3. Personal Contract Purchase (PCP)
The aforementioned HP agreements and
personal contract purchase agreements — often referred to simply as PCP
agreements — share a few similarities. Ranked as the second most popular
finance option when buying a new car according to the aforementioned WhatCar?
poll, with 25 per cent of those involved in the poll saying they favour this
technique, you again pay a deposit, which is often ten per cent of the
vehicle’s overall value too, before paying a series of monthly installments.
During a contract period though, a PCP
agreement’s monthly installments will be being paid towards the depreciation
that is being recorded in the value of the vehicle. This is different to the
whole value, like with HP agreements. Once you reach the end of the contract
term, you’ll be presented with three options with what you want to do next:
1.
Return the vehicle to its
supplier — this won’t cost you anything unless you’ve exceeded your agreed
mileage or fail to return the car in a good condition.
2.
Take full ownership of the
vehicle — though for this option, you will be required to make a final
‘balloon’ payment. This amount will be the car’s guaranteed future value, or
GFV for short.
3.
Trade the vehicle in and use
any GFV equity as a deposit towards getting your hands on a new set of wheels.
Think of GFV then as effectively being you
repaying what is the difference between the vehicle’s worth when it’s brand-new
and the amount that it’s worth once a contract is complete — on top of the cost
of interest. Take note too that the GFV will be agreed before a PCP contract
begins, though so too will a mileage allowance — and any excess mileage charges
will apply if you go over this limit.
PCP agreements have a few other
considerations to bear in mind too. For instance, you will be unable to sell
the vehicle during the contract period of the PCP agreement, as you won’t own
the car during this term, while some PCP contract providers will have a limit
on the number of days that a vehicle can be out of the country — something
that’s certainly worth thinking about if you drive abroad at least from time to
time.
Decided that you’d like to settle your PCP
agreement at an earlier date than initially arranged? Then take note that the
difference between the car’s current value and the payments which are
outstanding must also be paid. Early settlement charges sometimes apply here
too, so bear that additional cost in mind too when thinking about doing this.
4. Personal Contract Hire (PCH)

Dataset excerpts:
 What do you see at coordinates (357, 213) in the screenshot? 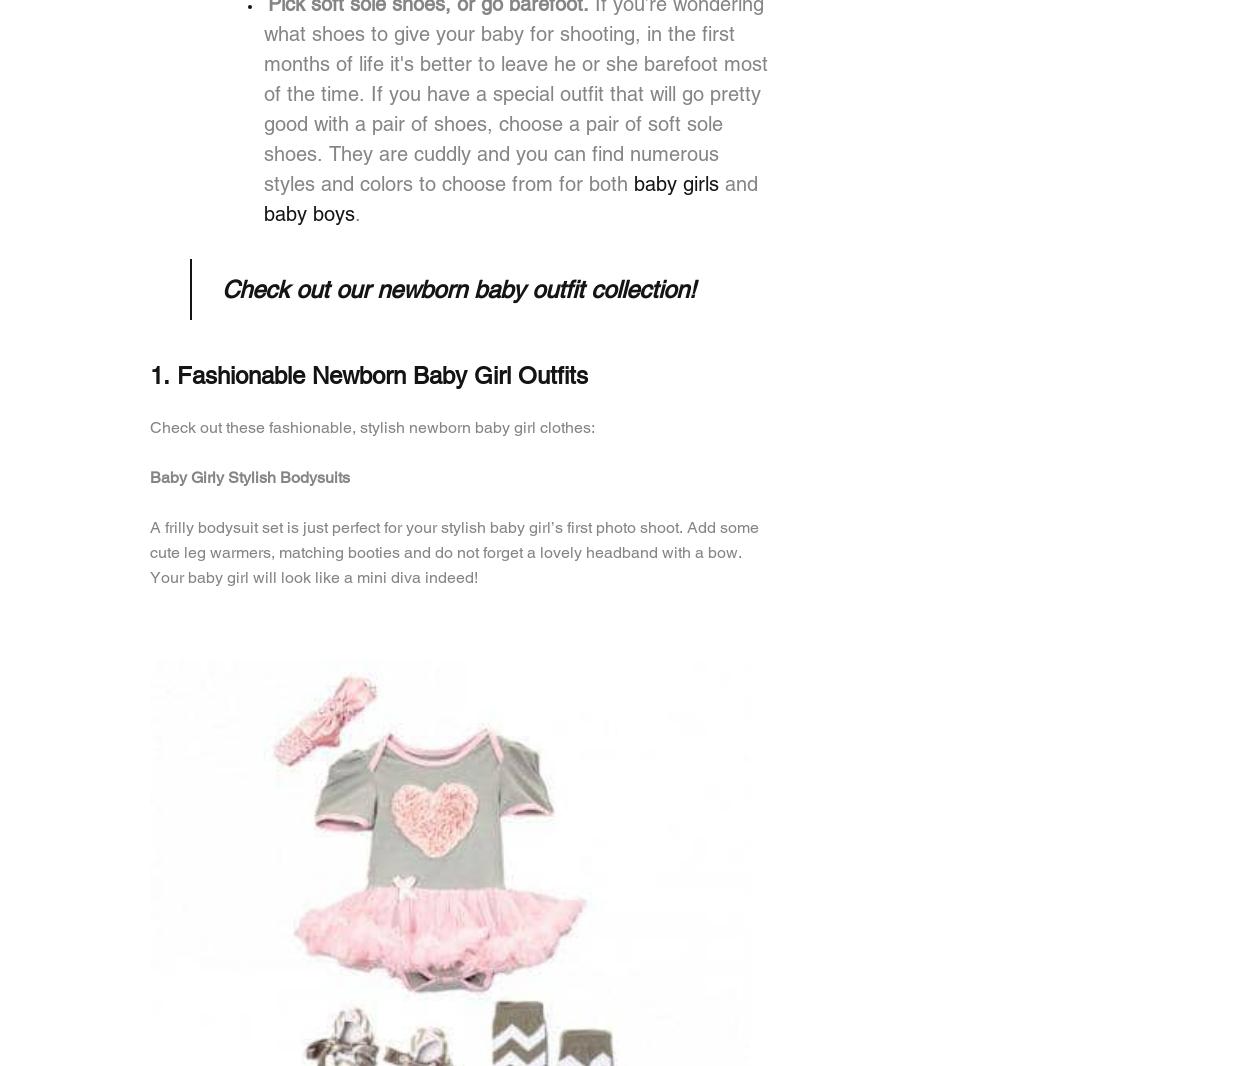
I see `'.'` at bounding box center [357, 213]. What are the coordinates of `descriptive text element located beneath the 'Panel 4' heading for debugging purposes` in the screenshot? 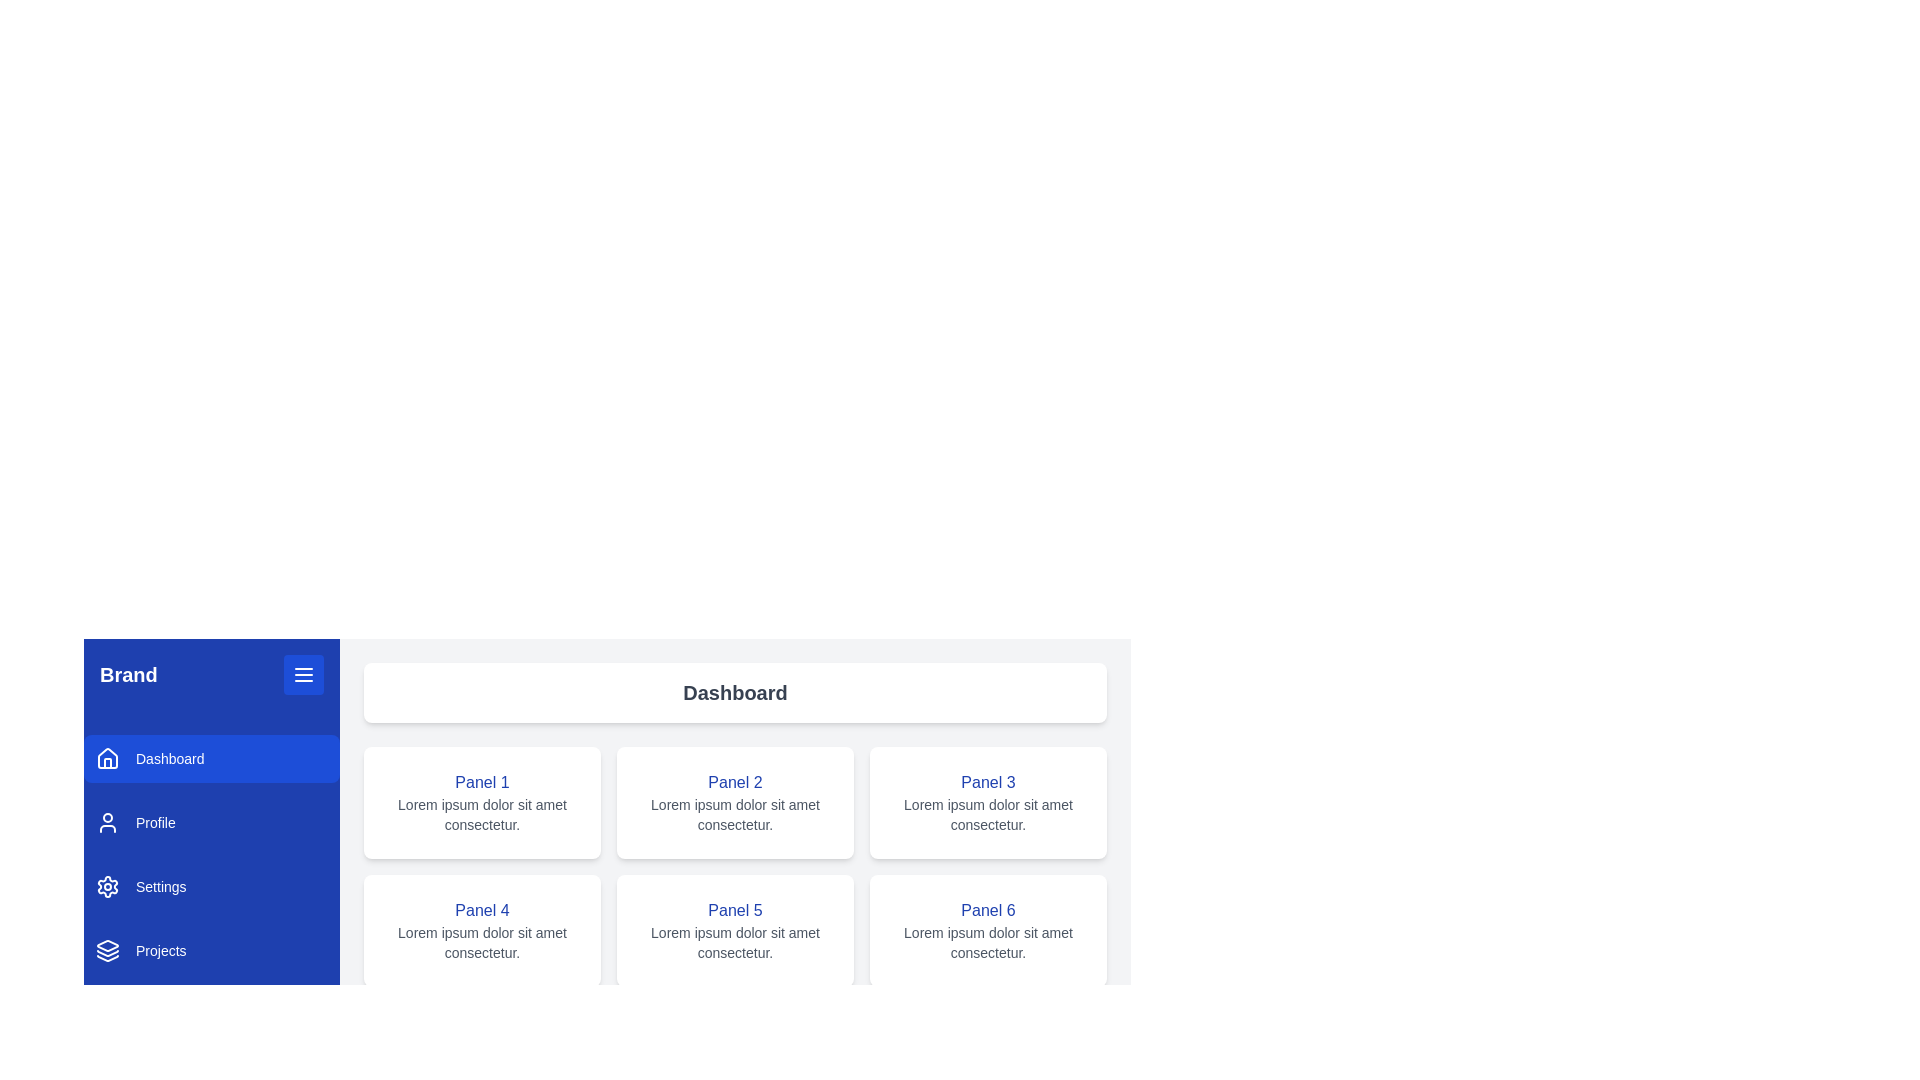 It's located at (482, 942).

--

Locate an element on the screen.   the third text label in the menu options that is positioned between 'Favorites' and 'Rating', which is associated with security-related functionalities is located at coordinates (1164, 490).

...

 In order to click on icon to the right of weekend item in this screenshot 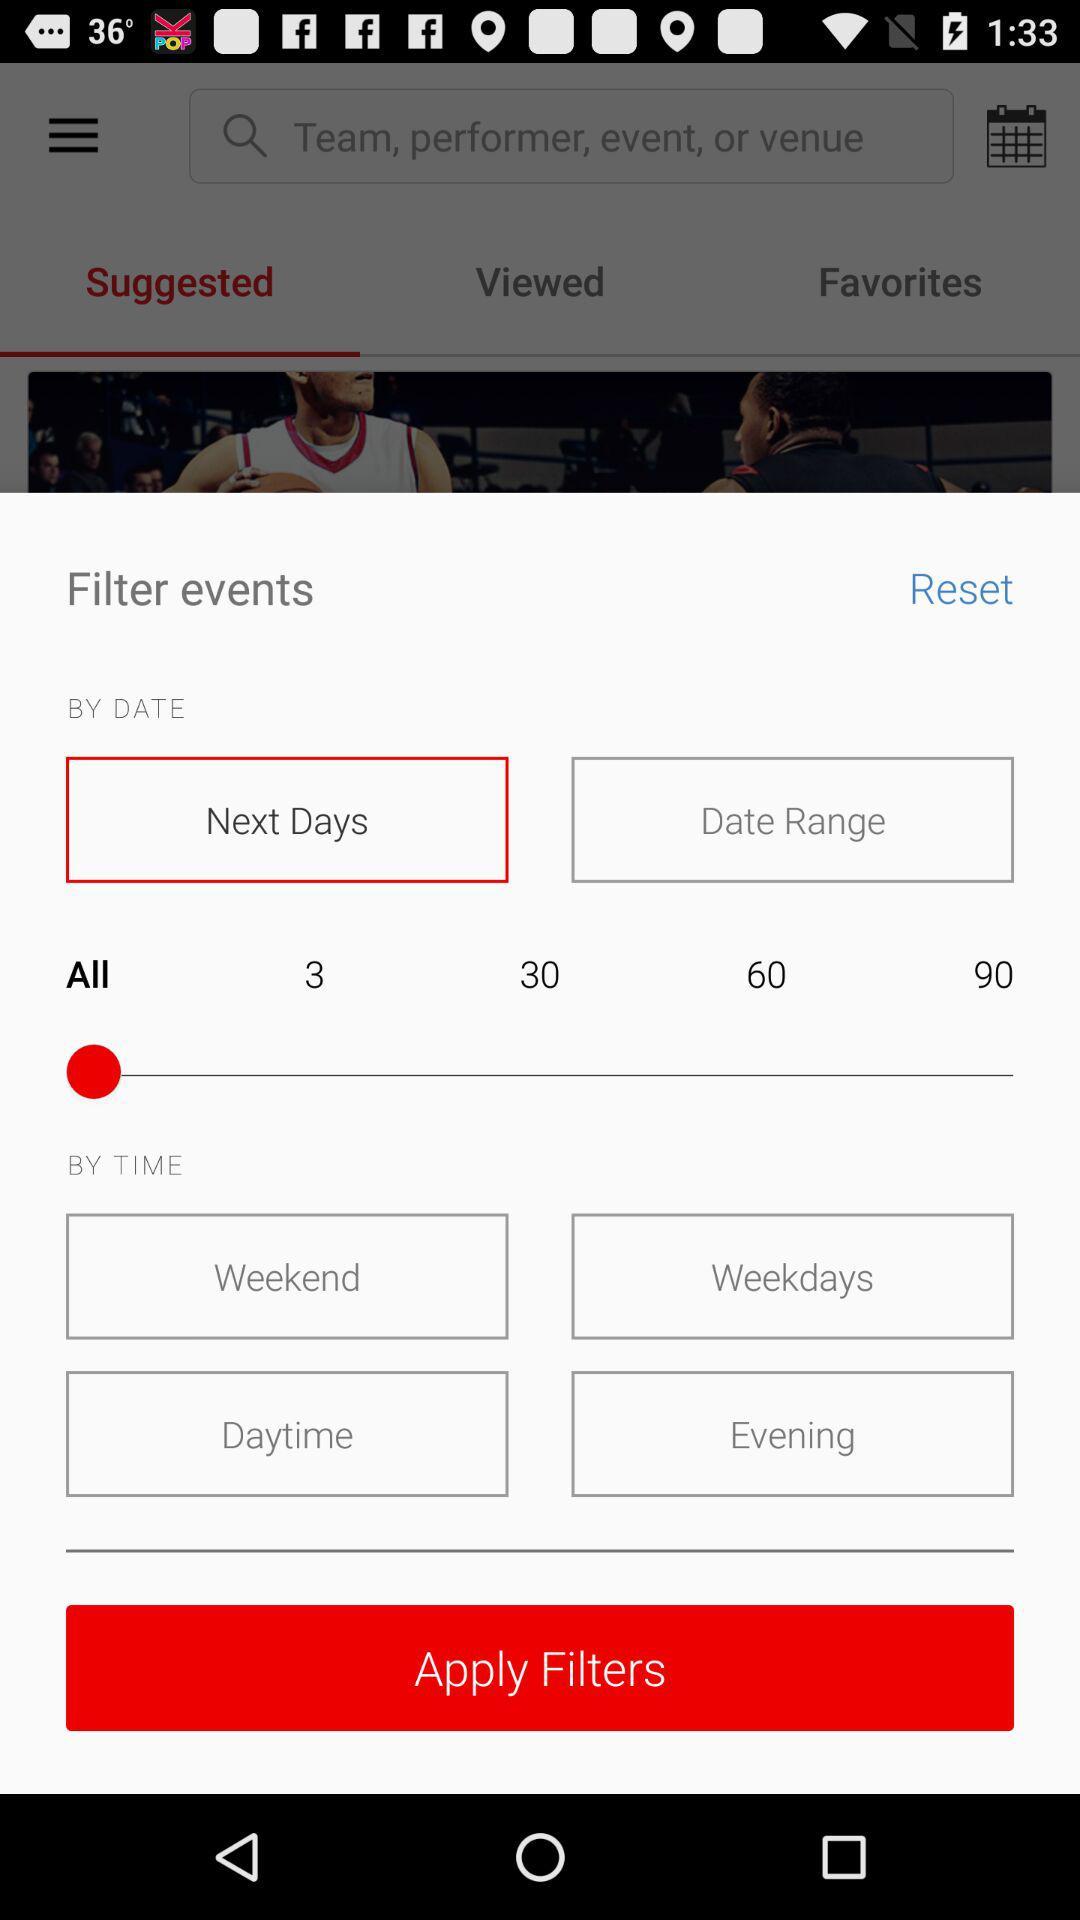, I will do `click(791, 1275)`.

Activities:
**a.** Say whether each statement agrees with the text on car finance through PCP agreements, answering yes or no and quoting the deciding words of that text. (i) The deposit on a PCP agreement is often ten per cent of the vehicle's overall value. (ii) You may sell the car partway through the PCP contract period. (iii) The guaranteed future value is settled only after the contract ends.
**b.** Carry on the text on car finance through PCP agreements from the point where it stops.

Exercise results:
**a.**
(i) Yes: "which is often ten per cent of the vehicle’s overall value too"
(ii) No: "you will be unable to sell the vehicle during the contract period of the PCP agreement"
(iii) No: "the GFV will be agreed before a PCP contract begins"

**b.**
The leasing option of all the car finance
types available is personal contract hire — otherwise known as PCH. This is
because you will never own the car in question when taking out a PCH plan; it
must be returned at the end of the contract term.
A fixed monthly amount is required to be
paid to a dealership in order for you to use one of their vehicles.
Fortunately, the costs of servicing and maintenance are both factored into this
amount. Once a PCH agreement ends, you simply hand the car back to the dealer
and needn’t worry about the vehicle depreciating in value.
Want to change your car on a regular basis?
Then PCH will likely be the best finance option for you. However, take note
that you must ensure the vehicle remains in good condition during the entire
time it’s in your possession and that you don’t exceed the annual mileage limit
agreed at the start of the agreement — extra costs could come your way
otherwise.
What are my options when purchasing a used car?
You can use PCP and HP agreements when
purchasing a second-hand car as well. Each agreement also uses the same
principles as we’ve covered earlier. Of course, you can also take out a personal
loan when looking for a way to finance a used car.
If you’re looking to lease when looking at
a used vehicle though, things get a bit more complicated. Some dealers will
allow their used cars to be leased, but not all of them. Many dealers will determine
the amount that you have to pay on a monthly basis based on how much they
expect the vehicle that’s being leased will depreciate over the finance term
you have in mind. This may result in you witnessing more expensive leasing
deals that you’d have expected though, as the residual values of used cars are
usually more difficult to forecast and so dealers will be aiming to always
cover the cost of any unexpectedly severe depreciation periods.